Vote Leave knew their market. Our movement has at times been all too prone to prize gut instinct over research and proper campaign planning. Vote Leave resisted the temptation to indulge Eurosceptics’ love of technicalities and the arcana of EU rules, and instead focused on appealing to the electorate rather than the activist base. Once they identified three messages that worked, they hammered at them relentlessly. One root of the victory can be found in Lord Ashcroft’s recent poll, which asked voters to name the crucial messages from each side. The results for Leave echoed their three key messages precisely:

Leave messages

By contrast, the same graphic for Remain showed a far less focused picture:

Remain messages

That clarity and simplicity of message undoubtedly had an impact.

The Get Out The Vote operation worked. As we predicted last night, the result was eventually decided by differential turnout. In my analysis last week of each campaign’s ground operations, I investigated the strengths and weaknesses of each side. It now appears that Leave’s machine won out on the ground – the early contrast between their over-performance in Sunderland and Remain’s under-performance in Newcastle was emblematic of a trend that spread across much of the country. They identified and activated their supporters more effectively.

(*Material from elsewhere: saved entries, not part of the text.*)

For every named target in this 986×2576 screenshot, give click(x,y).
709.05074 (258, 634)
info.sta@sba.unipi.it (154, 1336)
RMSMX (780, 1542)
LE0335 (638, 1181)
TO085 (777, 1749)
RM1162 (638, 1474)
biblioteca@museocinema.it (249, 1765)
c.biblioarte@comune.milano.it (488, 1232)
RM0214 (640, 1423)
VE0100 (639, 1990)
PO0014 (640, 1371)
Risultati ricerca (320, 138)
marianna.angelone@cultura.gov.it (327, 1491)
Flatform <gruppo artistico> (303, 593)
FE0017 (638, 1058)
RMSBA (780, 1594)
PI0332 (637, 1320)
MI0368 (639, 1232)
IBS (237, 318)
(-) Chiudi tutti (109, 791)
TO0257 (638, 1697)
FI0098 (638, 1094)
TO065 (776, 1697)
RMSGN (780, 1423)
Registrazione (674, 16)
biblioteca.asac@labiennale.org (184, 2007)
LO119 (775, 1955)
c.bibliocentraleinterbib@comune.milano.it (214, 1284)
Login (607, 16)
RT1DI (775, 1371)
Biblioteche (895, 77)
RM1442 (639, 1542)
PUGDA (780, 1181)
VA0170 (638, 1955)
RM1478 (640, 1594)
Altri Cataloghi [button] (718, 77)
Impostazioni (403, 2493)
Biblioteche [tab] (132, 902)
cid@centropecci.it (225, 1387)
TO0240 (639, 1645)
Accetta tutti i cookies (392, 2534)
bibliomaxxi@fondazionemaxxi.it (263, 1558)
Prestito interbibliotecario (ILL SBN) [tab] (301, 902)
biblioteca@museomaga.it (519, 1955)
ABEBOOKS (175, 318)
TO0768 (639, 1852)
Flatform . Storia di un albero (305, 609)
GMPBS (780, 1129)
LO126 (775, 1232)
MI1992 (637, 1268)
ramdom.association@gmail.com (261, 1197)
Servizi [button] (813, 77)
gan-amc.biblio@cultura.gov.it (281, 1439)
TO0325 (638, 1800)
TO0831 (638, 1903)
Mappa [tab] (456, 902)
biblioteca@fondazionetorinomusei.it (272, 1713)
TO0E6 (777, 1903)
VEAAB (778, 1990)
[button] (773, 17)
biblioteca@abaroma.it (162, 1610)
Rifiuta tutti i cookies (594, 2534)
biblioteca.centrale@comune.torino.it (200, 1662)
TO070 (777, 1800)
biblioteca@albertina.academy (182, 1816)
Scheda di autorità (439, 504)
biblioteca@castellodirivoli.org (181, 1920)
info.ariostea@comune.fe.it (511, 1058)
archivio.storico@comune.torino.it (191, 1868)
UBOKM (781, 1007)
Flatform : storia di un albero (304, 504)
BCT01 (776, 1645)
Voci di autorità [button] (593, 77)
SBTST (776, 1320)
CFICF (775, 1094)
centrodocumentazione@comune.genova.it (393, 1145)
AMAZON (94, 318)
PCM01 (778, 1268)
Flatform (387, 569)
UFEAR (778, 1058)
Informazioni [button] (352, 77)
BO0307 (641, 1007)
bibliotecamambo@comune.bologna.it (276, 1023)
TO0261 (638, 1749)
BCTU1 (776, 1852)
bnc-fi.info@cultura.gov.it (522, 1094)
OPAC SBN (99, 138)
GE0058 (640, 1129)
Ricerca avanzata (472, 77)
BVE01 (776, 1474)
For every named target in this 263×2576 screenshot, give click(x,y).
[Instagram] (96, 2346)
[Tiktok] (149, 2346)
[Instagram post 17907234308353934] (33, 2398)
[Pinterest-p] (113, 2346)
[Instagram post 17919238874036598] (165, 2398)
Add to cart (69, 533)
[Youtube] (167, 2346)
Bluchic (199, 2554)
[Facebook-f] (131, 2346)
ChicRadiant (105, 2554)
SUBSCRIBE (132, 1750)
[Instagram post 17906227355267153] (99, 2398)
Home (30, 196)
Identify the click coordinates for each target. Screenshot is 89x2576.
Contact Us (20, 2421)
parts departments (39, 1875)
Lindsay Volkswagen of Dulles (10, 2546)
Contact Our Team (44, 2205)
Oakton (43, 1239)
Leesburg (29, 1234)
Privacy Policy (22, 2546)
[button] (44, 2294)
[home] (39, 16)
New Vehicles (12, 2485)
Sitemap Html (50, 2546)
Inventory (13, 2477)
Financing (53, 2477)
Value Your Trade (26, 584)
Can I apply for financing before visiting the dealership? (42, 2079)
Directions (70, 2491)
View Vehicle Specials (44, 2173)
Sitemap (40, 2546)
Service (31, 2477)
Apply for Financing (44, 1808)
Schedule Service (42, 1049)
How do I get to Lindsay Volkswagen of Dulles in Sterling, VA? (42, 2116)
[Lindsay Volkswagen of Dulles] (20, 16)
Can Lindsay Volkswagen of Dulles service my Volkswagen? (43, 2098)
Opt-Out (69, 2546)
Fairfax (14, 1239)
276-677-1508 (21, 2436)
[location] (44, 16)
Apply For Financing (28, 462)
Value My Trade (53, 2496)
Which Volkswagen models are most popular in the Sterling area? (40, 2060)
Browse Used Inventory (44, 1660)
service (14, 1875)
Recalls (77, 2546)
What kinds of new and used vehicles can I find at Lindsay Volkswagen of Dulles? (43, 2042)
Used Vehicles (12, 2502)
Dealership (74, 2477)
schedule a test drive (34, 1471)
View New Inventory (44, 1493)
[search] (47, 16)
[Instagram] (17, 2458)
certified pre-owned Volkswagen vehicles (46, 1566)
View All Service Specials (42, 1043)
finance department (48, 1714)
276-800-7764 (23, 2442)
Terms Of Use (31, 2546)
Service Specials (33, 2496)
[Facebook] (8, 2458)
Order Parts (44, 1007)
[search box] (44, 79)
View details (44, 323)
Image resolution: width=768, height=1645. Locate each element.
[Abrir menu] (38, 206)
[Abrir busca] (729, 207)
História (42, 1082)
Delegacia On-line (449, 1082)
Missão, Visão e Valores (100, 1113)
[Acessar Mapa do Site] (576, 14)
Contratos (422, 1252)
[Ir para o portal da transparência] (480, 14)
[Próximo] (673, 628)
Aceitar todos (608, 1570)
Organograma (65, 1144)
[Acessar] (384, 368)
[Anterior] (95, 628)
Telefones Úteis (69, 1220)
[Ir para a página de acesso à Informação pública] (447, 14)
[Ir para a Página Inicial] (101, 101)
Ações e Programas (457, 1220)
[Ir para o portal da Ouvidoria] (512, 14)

Cummings and Elliott are a winning team. As we identified at the outset of the designation race, Vote Leave’s top team had the experience and skills required to fight and win the referendum. They survived some dangerous moments, defied various ‘noises off’ from other Leavers and eventually were able to bring their abilities fully to bear, with historic results. As has been well-documented, Cummings has his flaws, but after this victory it is increasingly hard for his critics to claim that they outweigh his brutally effective approach.

The politicians stuck their necks out and fought brilliantly. It’s easy now to take for granted the fact that Vote Leave’s politician supporters were on side. But it isn’t long ago that the team sheet looked quite empty. Full credit to – among many others –  Chris Grayling, Priti Patel, Andrea Leadsom, Gisela Stuart (whom we keenly supported as a key voice in the debate), Michael Gove and Boris Johnson. The former mayor was the target of numerous attacks by the Remain campaign, and weathered a lot of criticism of his motives, but the result bears out his decision. He was risking a lot when he decided to support Brexit – and it paid off for the nation. It may yet pay out for him personally, too.

So where next? This morning’s announcement by the Prime Minister reminds us that the situation is highly unpredictable. But I can reveal that Vote Leave are already moving into a new stage – the organisation will be remodelled  and will continue to operate during the process of negotiations with the EU and the eventual Brexit, to ensure that the referendum result is honoured in full.